Benson edges closer to becoming owner of bankrupt golf club
When Gov. Craig Benson pulled the plug on any additional lending to the bankrupt Golf Club of New England, he might have been playing a high-stakes game of poker with attorneys representing both the members and creditors — and even U.S. Bankruptcy Judge Michael Deasy.
Attorneys for the golf club withdrew a motion for the governor’s company – Soft Draw Investments – to lend the club another $600,000. They said that a stipulation, backed by Deasy, to double the $15,000 that the $500-an-hour attorneys for a members’ committee wished to carve out of the bankrupt business was simply going too far.
“He (Benson) could dare the court,” said Deasy in an April 19 hearing. “And the court could dare him. And we will see who blinks first.”
Benson didn’t blink. And as of deadline, a new attempt to put forward the loan was being filed, apparently without the extra lawyers fees. And the last hand isn’t the loan, but the bankruptcy reorganization plan itself.
On the one hand, Benson would appear to hold all the cards. Benson, who co-founded the posh golf club on the Stratham-Greenland line, holds the $17 million mortgage. Soft Draw is the largest secured creditor. His loan would have made it possible for the course to open on time. And his future cooperation is necessary for the club to open at all.
For the 180 members, who have ponied up $55,000 to $65,000 in initiation fees plus annual dues in the $10,000 range, Benson represents their chance to play in the club for which they have already paid.
On the other hand, Benson has the most to lose should a deal with the members and the creditors not work out. It is his collateral that will dissipate, his customers who could disperse, and in the end all he could collect is some 450 acres of real estate that has declined in value.
In addition, there are both tax and political reasons for Benson to come to the table.
If Benson can’t work out a deal approved by the bankruptcy court, and forecloses on his mortgage, the bankruptcy would fall out of Chapter 11 and into Chapter 7. Under Chapter 11, Benson would be exempt from a real estate transfer tax, which he would be responsible for under Chapter 7. That savings, which would easily exceed $100,000, would double should Benson wish to sell the course again.
“There is a substantial amount to be saved here,” said Deasy. “The legitimate cost (of Chapter 11 bankruptcy) may not seem unreasonable as compared to the benefits.”
Of course, those benefits constitute a loss of revenue to the state of which Benson is governor, although his attorney, Bruce Harwood, said that Soft Draw is a separate business entity, not a mere extension of the governor.
Deal in the works?
Separating the governor’s political and economic interest may not be so easy. For instance, Todd Feinsmith, the members’ committee attorney, broached a potentially discomforting word when talking about the loan. That word is “discovery.”

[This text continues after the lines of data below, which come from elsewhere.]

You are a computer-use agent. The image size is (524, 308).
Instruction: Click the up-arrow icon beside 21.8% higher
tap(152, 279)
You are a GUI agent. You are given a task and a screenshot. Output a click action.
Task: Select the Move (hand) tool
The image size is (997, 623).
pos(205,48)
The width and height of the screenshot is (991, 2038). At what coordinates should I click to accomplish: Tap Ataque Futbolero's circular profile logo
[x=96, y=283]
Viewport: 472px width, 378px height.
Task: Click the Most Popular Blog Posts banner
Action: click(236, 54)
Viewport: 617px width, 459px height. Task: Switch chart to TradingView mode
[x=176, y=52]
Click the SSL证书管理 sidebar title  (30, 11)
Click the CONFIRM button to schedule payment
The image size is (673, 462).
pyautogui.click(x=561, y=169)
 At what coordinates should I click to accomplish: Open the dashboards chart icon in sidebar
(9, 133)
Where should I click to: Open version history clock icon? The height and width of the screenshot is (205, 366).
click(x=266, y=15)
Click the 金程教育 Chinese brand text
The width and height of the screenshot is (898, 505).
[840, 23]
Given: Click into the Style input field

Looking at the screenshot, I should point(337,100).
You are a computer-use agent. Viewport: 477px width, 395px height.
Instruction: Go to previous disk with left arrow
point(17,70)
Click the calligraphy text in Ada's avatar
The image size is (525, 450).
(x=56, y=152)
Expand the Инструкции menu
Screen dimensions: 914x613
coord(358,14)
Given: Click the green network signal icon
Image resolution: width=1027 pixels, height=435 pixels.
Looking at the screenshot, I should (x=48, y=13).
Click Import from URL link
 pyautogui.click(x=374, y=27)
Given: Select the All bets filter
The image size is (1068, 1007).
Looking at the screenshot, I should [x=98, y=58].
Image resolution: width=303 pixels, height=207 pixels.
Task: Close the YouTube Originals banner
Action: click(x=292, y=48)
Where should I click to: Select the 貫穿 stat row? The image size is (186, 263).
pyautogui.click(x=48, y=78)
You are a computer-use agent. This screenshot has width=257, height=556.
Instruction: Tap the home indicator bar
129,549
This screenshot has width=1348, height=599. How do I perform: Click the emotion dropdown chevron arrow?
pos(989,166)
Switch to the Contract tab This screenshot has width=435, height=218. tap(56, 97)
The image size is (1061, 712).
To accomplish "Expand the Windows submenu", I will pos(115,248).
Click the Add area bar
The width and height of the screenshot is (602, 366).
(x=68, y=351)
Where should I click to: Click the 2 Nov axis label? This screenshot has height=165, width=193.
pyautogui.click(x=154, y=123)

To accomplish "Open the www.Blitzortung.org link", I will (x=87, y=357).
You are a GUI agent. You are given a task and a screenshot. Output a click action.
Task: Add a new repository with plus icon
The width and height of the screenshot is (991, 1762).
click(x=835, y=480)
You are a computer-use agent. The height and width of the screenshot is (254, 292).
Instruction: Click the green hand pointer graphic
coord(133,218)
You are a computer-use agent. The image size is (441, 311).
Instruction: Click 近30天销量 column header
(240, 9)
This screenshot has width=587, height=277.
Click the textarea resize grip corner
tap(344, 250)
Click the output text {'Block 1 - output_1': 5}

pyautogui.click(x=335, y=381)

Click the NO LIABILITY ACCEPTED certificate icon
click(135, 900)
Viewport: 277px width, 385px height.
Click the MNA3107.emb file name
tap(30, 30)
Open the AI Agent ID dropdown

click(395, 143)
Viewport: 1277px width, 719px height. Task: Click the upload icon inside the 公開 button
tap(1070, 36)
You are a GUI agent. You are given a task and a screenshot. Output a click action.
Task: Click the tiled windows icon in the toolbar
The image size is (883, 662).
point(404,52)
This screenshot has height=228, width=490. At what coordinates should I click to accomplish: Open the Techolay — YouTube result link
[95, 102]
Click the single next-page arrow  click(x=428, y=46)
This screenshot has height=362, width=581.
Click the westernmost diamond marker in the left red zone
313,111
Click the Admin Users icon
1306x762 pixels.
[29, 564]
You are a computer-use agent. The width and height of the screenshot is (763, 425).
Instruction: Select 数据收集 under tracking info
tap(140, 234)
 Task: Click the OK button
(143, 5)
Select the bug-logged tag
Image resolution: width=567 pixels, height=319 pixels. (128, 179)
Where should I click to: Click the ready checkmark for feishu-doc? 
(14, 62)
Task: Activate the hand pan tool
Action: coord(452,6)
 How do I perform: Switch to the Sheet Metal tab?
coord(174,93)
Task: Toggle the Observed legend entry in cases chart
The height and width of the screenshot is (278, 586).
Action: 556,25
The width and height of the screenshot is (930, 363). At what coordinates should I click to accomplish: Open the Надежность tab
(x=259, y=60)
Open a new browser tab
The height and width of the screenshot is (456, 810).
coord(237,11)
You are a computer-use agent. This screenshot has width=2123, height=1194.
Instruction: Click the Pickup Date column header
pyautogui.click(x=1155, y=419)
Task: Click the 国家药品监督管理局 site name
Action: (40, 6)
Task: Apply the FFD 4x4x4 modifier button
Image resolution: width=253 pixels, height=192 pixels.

The loan, noted Feinsmith, who was attending a recent bankruptcy hearing via speakerphone from his vacation spot in Florida, is an insider loan, since Soft Draw made it when Benson was an officer and founding member of the club.
Joe Foster, attorney for the other major stakeholder in the case, Channel Building Co. – builder of the $4.5 million clubhouse — also questioned the validity of the loan. Foster – who happens to be a state senator from Nashua – worried that any further lending by Benson would put his client even further back in line, and questioned the condition of the loan.
“You are giving the keys to a lender that didn’t act like a traditional lender until today, and now it wants all of the benefits of a traditional lender. Now it wants to hold a gun to everyone’s head,” Foster said.
Thus it’s important, Feinsmith said, to discover whether Benson’s original $12 million loan, and the additional $4.6 million loan made after he was elected governor, were “equitable, and that my require discovery.”
That raises the possibility that a sitting governor could be deposed under oath in a private legal matter. It was such a deposition that got President Bill Clinton impeached, but even without such an unlikely and extreme result, who needs a private legal battle in the midst of a re-election campaign?
Harwood said that his client wouldn’t be intimidated by such talk, but he also said he was getting frustrated by both attorneys’ demands. He later told Seacoast Newspapers, “If (Benson) is going to be putting in that kind of money, he would rather do it as an owner, rather than a lender.”
And it’s likely he will be the owner. While other parties have expressed interest, none are willing to pay the $14 million asking price for the club, said Peter Tamposi an attorney, who represents the club itself.
The question is how is he going to become the owner? Is it going to be a deal, or a fight? So far, noted Judge Deasy dryly, “it is not as if we have been warm and friendly in this case.”
On the other hand, most observers think a deal will be struck sooner rather then later, at least by Benson, the club and the membership committee. Reaching a deal with Channel Building might be more difficult, Tamposi said.
“Still,” said Tamposi. “You never know with this case.”